He took his spade out of the wagon and said, “The first one’s your tree, Caroline. Pick it out and tell me where you want it.”

“Just a minute,” Ma answered. She hurried to the stove and shut its draft and set back the pot of potatoes. Then she picked out her tree. “I want it right here by the door,” she said.

With his spade, Pa cut a square in the sod and lifted the grass. He dug a hole and loosened the soft soil until it was fine and crumbly. Then care- fully he lifted the little tree and carried it without shaking the earth from its roots.

“Hold the top straight, Caroline,” he said. Ma held the small tree straight by its top, while with his spade Pa sifted earth over its roots until the hole was filled.
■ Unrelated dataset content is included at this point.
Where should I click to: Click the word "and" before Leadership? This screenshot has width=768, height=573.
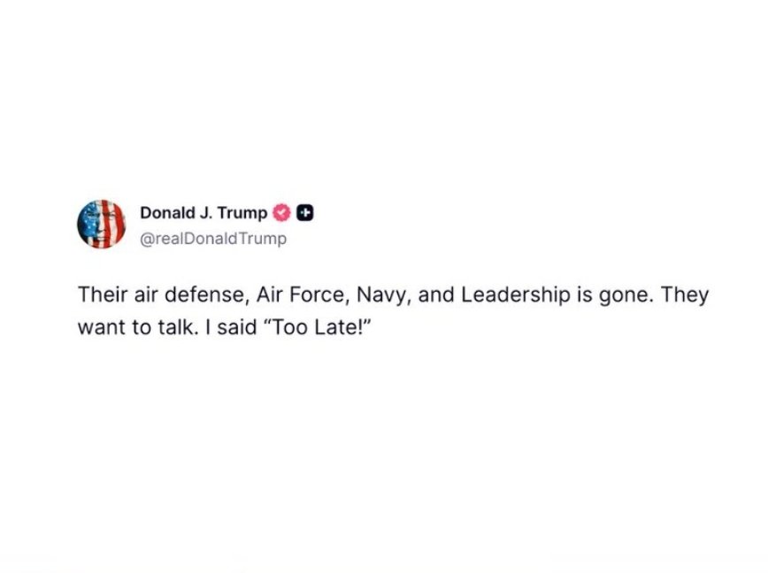click(x=434, y=295)
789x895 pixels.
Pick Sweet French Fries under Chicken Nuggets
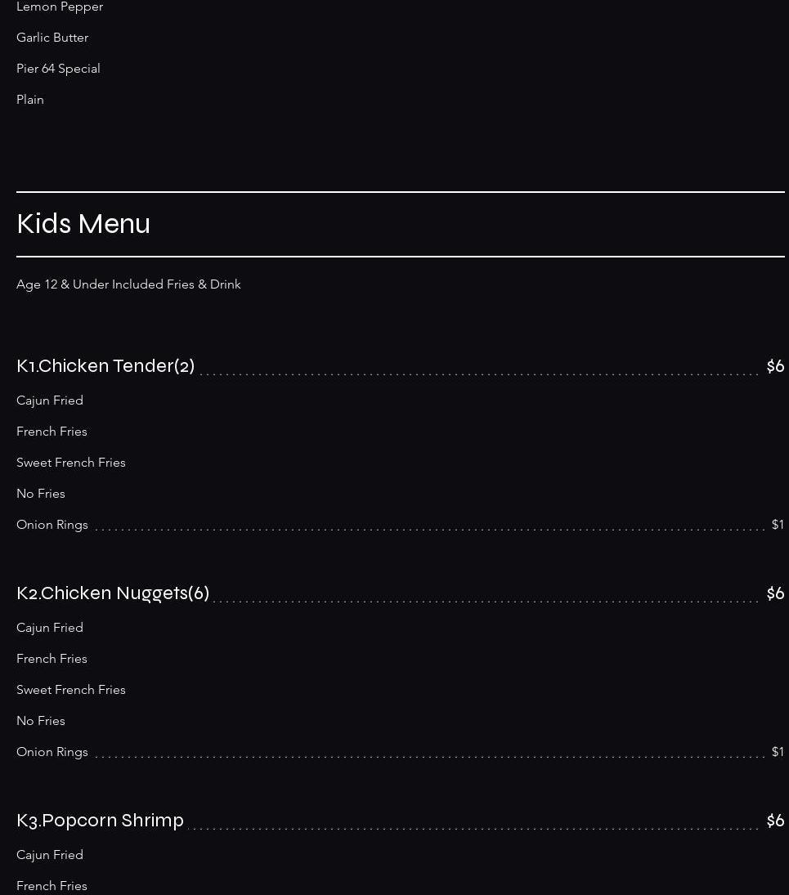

Then he stamped the earth down firmly and stood back. “Now you can look at    a tree, Caroline. Your own tree. We’ll give each one of ’em a painful of water after dinner. But first we’ll get their roots in the ground. Come, Mary, it’s your turn next.”

Pa dug another hole in a straight line with the first. He brought another tree from the wagon, and Mary carefully held it upright while Pa planted it. That was Mary’s tree.

“Yours is next, Laura,” said Pa. “We’ll make a square windbreak, all around the house. Ma’s tree and mine by the door, and a tree for each of you girls on each side of ours.”

Laura held her tree while Pa planted it. Then Carrie held hers. The four little trees stood up straight from the patches of dark earth in the grass.

“Now Grace must have hers,” said Pa. “Where’s Grace?” He called to Ma, “Caroline, bring Grace out here to plant her tree!”

Ma looked out of the shanty. “She’s out there with you, Charles,” she said.

“I guess she’s behind the house, I’ll get her,” Carrie said, and she ran, calling, “Grace!” In a minute she came from behind the shanty, her eyes large and scared and the freckles standing out from her pale face. “Pa, I can’t find her!”

“She must be close by,” said Ma, and she called, “Grace! Grace!” Pa shouted too, “Grace!” “Don’t stand there! Go look for her, Carrie!

Laura, go!” Ma said. She exclaimed, “The well!” and ran down the path.


The cover was on the well, so Grace had not fallen into it.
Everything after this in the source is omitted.